Get more citations for already published work

But what if you have, like I, worked for a couple of years and already have a list of publications? Less strategies seem to deal with how to increase citations for past work. Two ways I found are:

  1. Get known: Since well-known co-authors can boost your h-index, one could argue that becoming more well-known yourself would also boost your h-index. This can include e.g. conference presentations (and schmoozing with colleagues), social media, blogging and ‘branding yourself’13, 7.
  2. Get your work out there: This can mean spreading the word about your work e.g. on blogs and your website; social media such as ResearchGate, Academia and Linkedin, or even mass media1,13,14. You can even send out information about your work to some key people13,14.. Learn about marketing and apply that to your work13. Others would likely disagree about the social media aspect. For instance, Cal Newport often argues against using social media10, and instead advocates for doing ‘deep work’ which leads to better quality work11. What research does see as important is making the papers available: several studies have found a positive impact of self-archiving13. So keep your lists up-to date and easy to find online13. This can even mean including your work into relevant Wikipedia articles – or writing a Wikipedia article on your topic yourself13,14.
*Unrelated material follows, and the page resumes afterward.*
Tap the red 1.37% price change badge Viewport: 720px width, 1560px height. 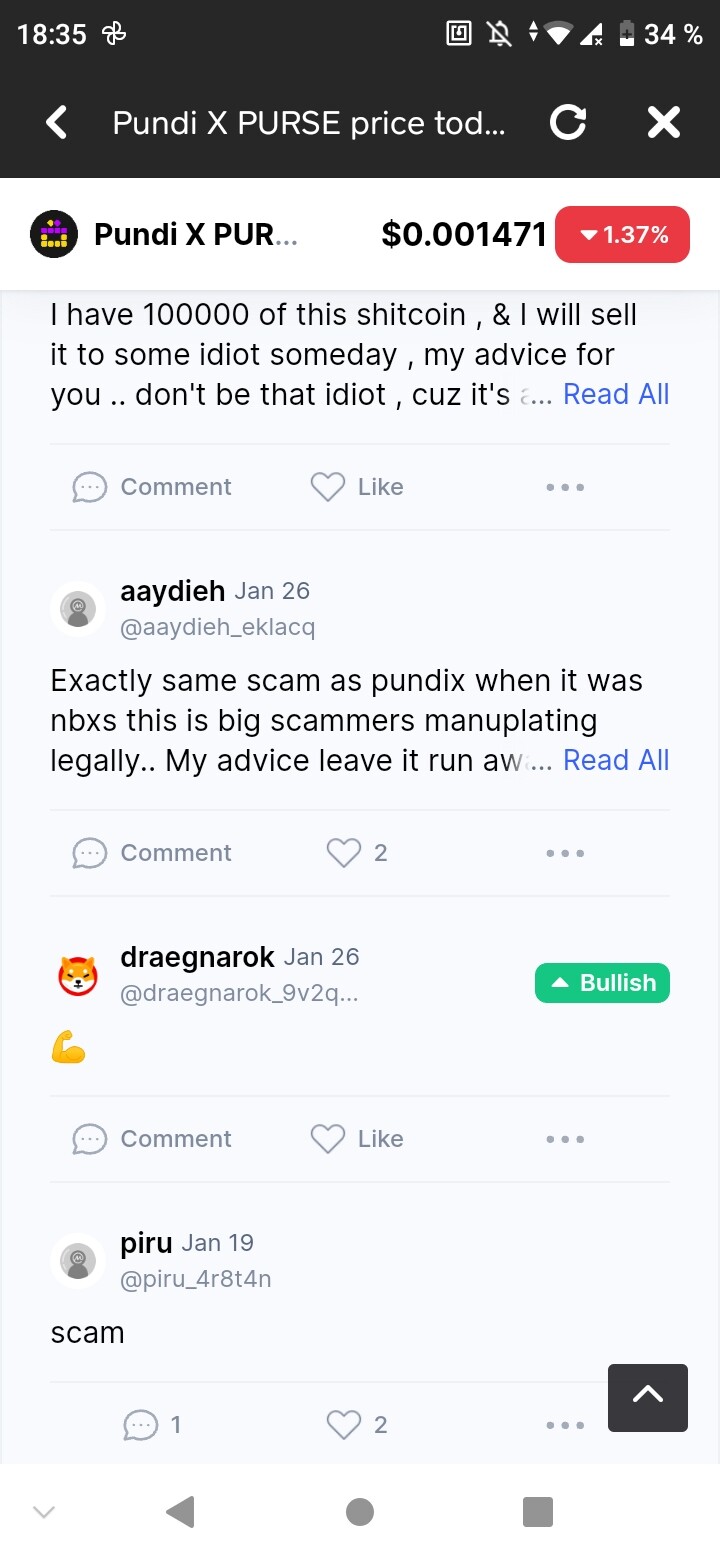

Reviewing my existing strategy

Looking through my publication list, one of the things I noticed are the titles. I do have a book chapter on GIS education that has Germany in the title.  There are two papers with question marks: one I published with some of my students on how much of geography education research actually ends up in classroom practice and my article on Public Judaism. Several titles have other punctuation: “.”, “–” and “:”. In general, many of the titles are quite long.

According to Google Scholar, my best-performing paper is a review paper on GIS education that I’ve authored with international, well-known colleagues.

In terms of ‘getting the word out there’, I have written on Wikipedia before, but haven’t used that systematically. I also notice that while I keep the publication list on my website always up to date, there’s often a lag till I’ve updated my profiles on ResearchGate, Academia, GoogleScholar etc.

Planning to improve my h-index

I have several publications to write in the upcoming semester – among other things about the #TCDTE project  and teacher conceptions. Based on the 10 strategies, I might have to consider writing a review style paper too.

I’m curious to see how much applying the 10 strategies will improve my h-index in the coming months.